Embora tivesse publicado um livro de contos aos vinte anos e fosse encorajada a continuar escrevendo, Karen “nunca quis ser uma escritora”, “tinha um medo intuitivo de ficar presa”, pois “qualquer profissão, por designar invariavelmente um papel definido na vida, seria uma armadilha, escudando-a contra as infinitas possibilidades da própria vida”. Quando publicou o segundo livro, estava perto dos 50 anos. Enquanto viveu na África, entre os nativos para quem o corpo e a fala representavam os mais perfeitos instrumentos de narração, ela acumulou a sabedoria que transformou em linguagem.

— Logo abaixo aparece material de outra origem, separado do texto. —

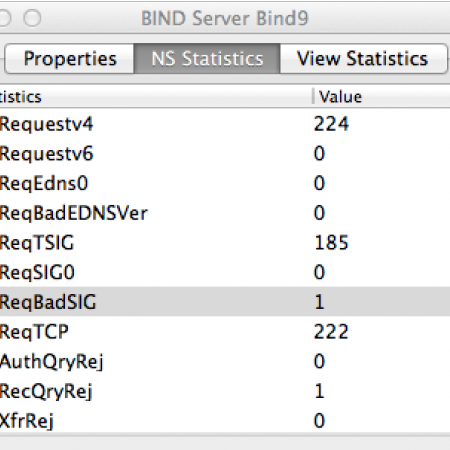This screenshot has width=450, height=450.
Task: Sort by the Statistics column header
Action: (x=156, y=97)
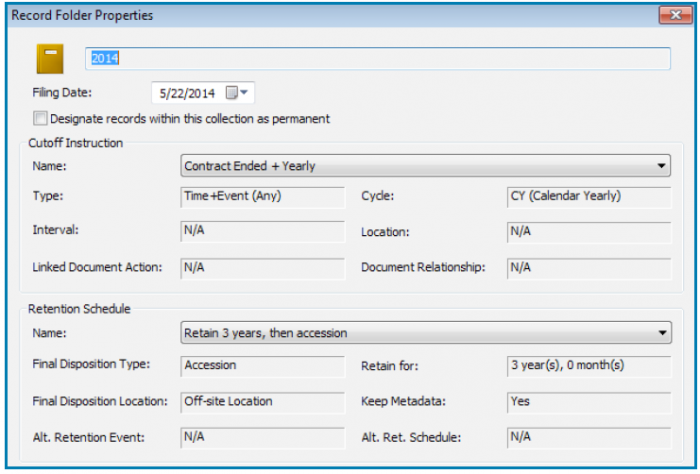This screenshot has width=700, height=474.
Task: Click the Document Relationship field
Action: click(x=588, y=268)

Karen Blixen mudou-se para a África num tempo de expansão colonialista, quando a Europa parecia esvaziada do sentido de sua existência, uma desordem que resultou nas duas grandes guerras. Primeiro ela busca viver intensamente sua aventura, para só depois narrá-la. O que sempre me pareceu contraditório na vida dessa escritora é que, apesar de sua sensibilidade, do requinte com que analisa as filigranas da alma e do comportamento humano, ela nunca discute sua ação colonizadora, o fato de apropriar-se de territórios e bens de povos milenarmente assentados e vivendo numa África transformada em território de exploração colonialista e de caça.
No capítulo “Asas” de seu livro mais famoso, A fazenda africana, ela confessa o sonho juvenil de abater um espécime de cada tipo de caça existente. E quando narra um voo de aeroplano com o amante Finch-Hatton, sobrevoando uma manada de búfalos da montanha, não deixa de fazer um comentário predatório – “se quiséssemos, poderíamos abatê-los a tiros”.
Os bens de cultura são comuns a todos os homens como os livros de uma biblioteca, que lemos ao nosso gosto. Mas, apropriar-se de territórios alheios, no papel de colonizador, é sempre uma ação nefasta. Algumas sociedades primitivas evitam, outras buscam o contato com o mundo exterior, pelo qual se transformam ou extinguem.
Otacílio é um representante da sociedade onde nasceu e viveu. O jovem de gravador em punho já não pertence a essa sociedade, mas busca registrá-la e representá-la. Karen Blixen foi sensível à África, aonde chegou com seu projeto de colonizadora. As sociedades tribais levaram-na a repensar o papel do narrador, mas ela nunca chegou a ser uma voz da África, igual ao escritor nigeriano Chinua Achebe. Da mesma maneira, o sentido pelo qual matava leões, armada de rifle possante, não era o mesmo de um guerreiro massai, munido apenas de lança e escudo.